Görev tanımı: Aşağıdaki listenin tamamını, tek bir karakterini değiştirmeden baştan sona yeniden yazınız.

(Bir veri kümesinden alıntı)
------

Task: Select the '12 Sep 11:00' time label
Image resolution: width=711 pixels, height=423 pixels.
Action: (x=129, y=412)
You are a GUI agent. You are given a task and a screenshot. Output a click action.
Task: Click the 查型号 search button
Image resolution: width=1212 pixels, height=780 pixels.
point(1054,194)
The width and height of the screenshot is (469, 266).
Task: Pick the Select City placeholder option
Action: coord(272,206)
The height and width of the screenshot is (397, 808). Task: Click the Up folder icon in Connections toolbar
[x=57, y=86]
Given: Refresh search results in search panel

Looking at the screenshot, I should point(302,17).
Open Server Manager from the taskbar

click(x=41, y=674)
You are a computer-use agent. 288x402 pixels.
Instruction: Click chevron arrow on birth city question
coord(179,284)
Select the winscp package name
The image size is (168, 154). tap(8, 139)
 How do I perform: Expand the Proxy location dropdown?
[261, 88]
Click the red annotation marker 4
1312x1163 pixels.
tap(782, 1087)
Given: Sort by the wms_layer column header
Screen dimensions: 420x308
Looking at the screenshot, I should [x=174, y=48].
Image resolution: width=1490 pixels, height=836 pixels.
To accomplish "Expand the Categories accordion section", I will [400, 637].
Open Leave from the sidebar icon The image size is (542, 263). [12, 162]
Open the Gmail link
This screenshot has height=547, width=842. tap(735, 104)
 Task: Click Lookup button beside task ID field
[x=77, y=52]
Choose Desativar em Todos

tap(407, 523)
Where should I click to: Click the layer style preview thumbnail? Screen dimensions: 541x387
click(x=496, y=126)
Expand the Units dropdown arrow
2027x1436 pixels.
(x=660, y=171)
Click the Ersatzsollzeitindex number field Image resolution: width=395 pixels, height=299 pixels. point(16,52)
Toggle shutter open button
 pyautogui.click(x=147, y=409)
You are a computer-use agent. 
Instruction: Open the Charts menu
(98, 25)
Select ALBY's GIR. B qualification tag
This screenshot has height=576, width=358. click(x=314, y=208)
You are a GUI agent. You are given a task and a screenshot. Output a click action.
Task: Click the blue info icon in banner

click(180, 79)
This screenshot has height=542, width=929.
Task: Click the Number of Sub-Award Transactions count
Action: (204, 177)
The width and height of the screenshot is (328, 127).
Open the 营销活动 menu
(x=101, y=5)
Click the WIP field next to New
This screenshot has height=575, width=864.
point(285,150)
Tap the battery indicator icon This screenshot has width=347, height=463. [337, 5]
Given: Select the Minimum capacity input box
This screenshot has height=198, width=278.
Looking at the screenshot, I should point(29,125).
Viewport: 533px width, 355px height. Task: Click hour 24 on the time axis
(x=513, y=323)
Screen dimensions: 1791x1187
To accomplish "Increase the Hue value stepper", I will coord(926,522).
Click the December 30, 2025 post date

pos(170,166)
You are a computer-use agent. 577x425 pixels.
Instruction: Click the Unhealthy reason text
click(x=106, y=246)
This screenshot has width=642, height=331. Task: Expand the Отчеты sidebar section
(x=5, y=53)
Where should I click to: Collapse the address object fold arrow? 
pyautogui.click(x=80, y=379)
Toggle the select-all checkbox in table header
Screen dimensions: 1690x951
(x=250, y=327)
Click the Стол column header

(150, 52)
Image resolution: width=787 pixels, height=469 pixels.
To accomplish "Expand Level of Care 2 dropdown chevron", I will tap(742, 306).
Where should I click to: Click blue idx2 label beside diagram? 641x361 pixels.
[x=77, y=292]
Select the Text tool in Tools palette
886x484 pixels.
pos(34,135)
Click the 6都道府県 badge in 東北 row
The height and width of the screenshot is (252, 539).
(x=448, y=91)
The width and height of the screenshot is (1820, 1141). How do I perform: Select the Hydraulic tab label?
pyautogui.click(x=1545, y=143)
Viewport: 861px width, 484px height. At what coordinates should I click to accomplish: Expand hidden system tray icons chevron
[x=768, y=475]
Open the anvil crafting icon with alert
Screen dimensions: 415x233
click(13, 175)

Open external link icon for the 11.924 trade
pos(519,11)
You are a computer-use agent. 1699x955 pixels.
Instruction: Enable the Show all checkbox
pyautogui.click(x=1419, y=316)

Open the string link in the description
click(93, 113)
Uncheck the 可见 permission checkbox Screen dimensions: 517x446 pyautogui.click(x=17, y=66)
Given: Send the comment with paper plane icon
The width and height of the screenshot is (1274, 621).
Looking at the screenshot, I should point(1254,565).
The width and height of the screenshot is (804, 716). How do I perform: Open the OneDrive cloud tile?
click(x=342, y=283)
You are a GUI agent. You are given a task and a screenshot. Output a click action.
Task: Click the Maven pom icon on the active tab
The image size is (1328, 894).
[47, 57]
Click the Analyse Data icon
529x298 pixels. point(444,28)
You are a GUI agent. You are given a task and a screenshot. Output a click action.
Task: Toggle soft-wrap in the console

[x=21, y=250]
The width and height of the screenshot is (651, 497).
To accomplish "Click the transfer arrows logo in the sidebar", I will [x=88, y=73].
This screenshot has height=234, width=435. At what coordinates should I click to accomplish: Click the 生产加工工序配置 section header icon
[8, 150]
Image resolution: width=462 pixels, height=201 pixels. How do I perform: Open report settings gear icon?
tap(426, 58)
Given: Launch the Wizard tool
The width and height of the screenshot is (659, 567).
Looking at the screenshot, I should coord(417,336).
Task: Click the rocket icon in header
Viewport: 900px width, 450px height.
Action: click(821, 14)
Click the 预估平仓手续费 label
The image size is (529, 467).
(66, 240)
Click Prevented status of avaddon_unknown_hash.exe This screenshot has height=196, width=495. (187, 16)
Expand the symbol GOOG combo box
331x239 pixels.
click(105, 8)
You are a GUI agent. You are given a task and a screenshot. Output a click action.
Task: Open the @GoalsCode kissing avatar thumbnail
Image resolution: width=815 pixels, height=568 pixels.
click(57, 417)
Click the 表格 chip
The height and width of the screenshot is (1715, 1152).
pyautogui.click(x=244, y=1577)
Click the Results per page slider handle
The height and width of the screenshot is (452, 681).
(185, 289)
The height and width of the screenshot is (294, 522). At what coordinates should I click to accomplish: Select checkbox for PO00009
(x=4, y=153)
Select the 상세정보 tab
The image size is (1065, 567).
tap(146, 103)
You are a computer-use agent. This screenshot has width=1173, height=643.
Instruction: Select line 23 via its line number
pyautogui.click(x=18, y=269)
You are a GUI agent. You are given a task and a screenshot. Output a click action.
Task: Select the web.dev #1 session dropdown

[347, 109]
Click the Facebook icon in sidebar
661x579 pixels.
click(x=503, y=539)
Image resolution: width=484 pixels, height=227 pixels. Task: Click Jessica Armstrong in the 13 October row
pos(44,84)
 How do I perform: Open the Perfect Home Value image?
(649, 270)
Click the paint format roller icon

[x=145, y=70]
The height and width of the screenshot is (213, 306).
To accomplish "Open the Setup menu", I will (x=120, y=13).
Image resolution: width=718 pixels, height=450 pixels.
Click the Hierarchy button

------

Sonuç:
Task: Select the '12 Sep 11:00' time label
Image resolution: width=711 pixels, height=423 pixels.
Action: (x=129, y=412)
You are a GUI agent. You are given a task and a screenshot. Output a click action.
Task: Click the 查型号 search button
Image resolution: width=1212 pixels, height=780 pixels.
point(1054,194)
The width and height of the screenshot is (469, 266).
Task: Pick the Select City placeholder option
Action: coord(272,206)
The height and width of the screenshot is (397, 808). Task: Click the Up folder icon in Connections toolbar
[x=57, y=86]
Given: Refresh search results in search panel

Looking at the screenshot, I should point(302,17).
Open Server Manager from the taskbar

click(x=41, y=674)
You are a computer-use agent. 288x402 pixels.
Instruction: Click chevron arrow on birth city question
coord(179,284)
Select the winscp package name
The image size is (168, 154). tap(8, 139)
 How do I perform: Expand the Proxy location dropdown?
[261, 88]
Click the red annotation marker 4
1312x1163 pixels.
tap(782, 1087)
Given: Sort by the wms_layer column header
Screen dimensions: 420x308
Looking at the screenshot, I should [x=174, y=48].
Image resolution: width=1490 pixels, height=836 pixels.
To accomplish "Expand the Categories accordion section", I will [400, 637].
Open Leave from the sidebar icon The image size is (542, 263). [12, 162]
Open the Gmail link
This screenshot has height=547, width=842. tap(735, 104)
 Task: Click Lookup button beside task ID field
[x=77, y=52]
Choose Desativar em Todos

tap(407, 523)
Where should I click to: Click the layer style preview thumbnail? Screen dimensions: 541x387
click(x=496, y=126)
Expand the Units dropdown arrow
2027x1436 pixels.
(x=660, y=171)
Click the Ersatzsollzeitindex number field Image resolution: width=395 pixels, height=299 pixels. point(16,52)
Toggle shutter open button
 pyautogui.click(x=147, y=409)
You are a computer-use agent. 
Instruction: Open the Charts menu
(98, 25)
Select ALBY's GIR. B qualification tag
This screenshot has height=576, width=358. click(x=314, y=208)
You are a GUI agent. You are given a task and a screenshot. Output a click action.
Task: Click the blue info icon in banner

click(180, 79)
This screenshot has height=542, width=929.
Task: Click the Number of Sub-Award Transactions count
Action: (204, 177)
The width and height of the screenshot is (328, 127).
Open the 营销活动 menu
(x=101, y=5)
Click the WIP field next to New
This screenshot has height=575, width=864.
point(285,150)
Tap the battery indicator icon This screenshot has width=347, height=463. [337, 5]
Given: Select the Minimum capacity input box
This screenshot has height=198, width=278.
Looking at the screenshot, I should point(29,125).
Viewport: 533px width, 355px height. Task: Click hour 24 on the time axis
(x=513, y=323)
Screen dimensions: 1791x1187
To accomplish "Increase the Hue value stepper", I will coord(926,522).
Click the December 30, 2025 post date

pos(170,166)
You are a computer-use agent. 577x425 pixels.
Instruction: Click the Unhealthy reason text
click(x=106, y=246)
This screenshot has width=642, height=331. Task: Expand the Отчеты sidebar section
(x=5, y=53)
Where should I click to: Collapse the address object fold arrow? 
pyautogui.click(x=80, y=379)
Toggle the select-all checkbox in table header
Screen dimensions: 1690x951
(x=250, y=327)
Click the Стол column header

(150, 52)
Image resolution: width=787 pixels, height=469 pixels.
To accomplish "Expand Level of Care 2 dropdown chevron", I will tap(742, 306).
Where should I click to: Click blue idx2 label beside diagram? 641x361 pixels.
[x=77, y=292]
Select the Text tool in Tools palette
886x484 pixels.
pos(34,135)
Click the 6都道府県 badge in 東北 row
The height and width of the screenshot is (252, 539).
(x=448, y=91)
The width and height of the screenshot is (1820, 1141). How do I perform: Select the Hydraulic tab label?
pyautogui.click(x=1545, y=143)
Viewport: 861px width, 484px height. At what coordinates should I click to accomplish: Expand hidden system tray icons chevron
[x=768, y=475]
Open the anvil crafting icon with alert
Screen dimensions: 415x233
click(13, 175)

Open external link icon for the 11.924 trade
pos(519,11)
You are a computer-use agent. 1699x955 pixels.
Instruction: Enable the Show all checkbox
pyautogui.click(x=1419, y=316)

Open the string link in the description
click(93, 113)
Uncheck the 可见 permission checkbox Screen dimensions: 517x446 pyautogui.click(x=17, y=66)
Given: Send the comment with paper plane icon
The width and height of the screenshot is (1274, 621).
Looking at the screenshot, I should point(1254,565).
The width and height of the screenshot is (804, 716). How do I perform: Open the OneDrive cloud tile?
click(x=342, y=283)
You are a GUI agent. You are given a task and a screenshot. Output a click action.
Task: Click the Maven pom icon on the active tab
The image size is (1328, 894).
[47, 57]
Click the Analyse Data icon
529x298 pixels. point(444,28)
You are a GUI agent. You are given a task and a screenshot. Output a click action.
Task: Toggle soft-wrap in the console

[x=21, y=250]
The width and height of the screenshot is (651, 497).
To accomplish "Click the transfer arrows logo in the sidebar", I will [x=88, y=73].
This screenshot has height=234, width=435. At what coordinates should I click to accomplish: Click the 生产加工工序配置 section header icon
[8, 150]
Image resolution: width=462 pixels, height=201 pixels. How do I perform: Open report settings gear icon?
tap(426, 58)
Given: Launch the Wizard tool
The width and height of the screenshot is (659, 567).
Looking at the screenshot, I should coord(417,336).
Task: Click the rocket icon in header
Viewport: 900px width, 450px height.
Action: click(821, 14)
Click the 预估平仓手续费 label
The image size is (529, 467).
(66, 240)
Click Prevented status of avaddon_unknown_hash.exe This screenshot has height=196, width=495. (187, 16)
Expand the symbol GOOG combo box
331x239 pixels.
click(105, 8)
You are a GUI agent. You are given a task and a screenshot. Output a click action.
Task: Open the @GoalsCode kissing avatar thumbnail
Image resolution: width=815 pixels, height=568 pixels.
click(57, 417)
Click the 表格 chip
The height and width of the screenshot is (1715, 1152).
pyautogui.click(x=244, y=1577)
Click the Results per page slider handle
The height and width of the screenshot is (452, 681).
(185, 289)
The height and width of the screenshot is (294, 522). At what coordinates should I click to accomplish: Select checkbox for PO00009
(x=4, y=153)
Select the 상세정보 tab
The image size is (1065, 567).
tap(146, 103)
You are a computer-use agent. This screenshot has width=1173, height=643.
Instruction: Select line 23 via its line number
pyautogui.click(x=18, y=269)
You are a GUI agent. You are given a task and a screenshot. Output a click action.
Task: Select the web.dev #1 session dropdown

[347, 109]
Click the Facebook icon in sidebar
661x579 pixels.
click(x=503, y=539)
Image resolution: width=484 pixels, height=227 pixels. Task: Click Jessica Armstrong in the 13 October row
pos(44,84)
 How do I perform: Open the Perfect Home Value image?
(649, 270)
Click the paint format roller icon

[x=145, y=70]
The height and width of the screenshot is (213, 306).
To accomplish "Open the Setup menu", I will (x=120, y=13).
Image resolution: width=718 pixels, height=450 pixels.
Click the Hierarchy button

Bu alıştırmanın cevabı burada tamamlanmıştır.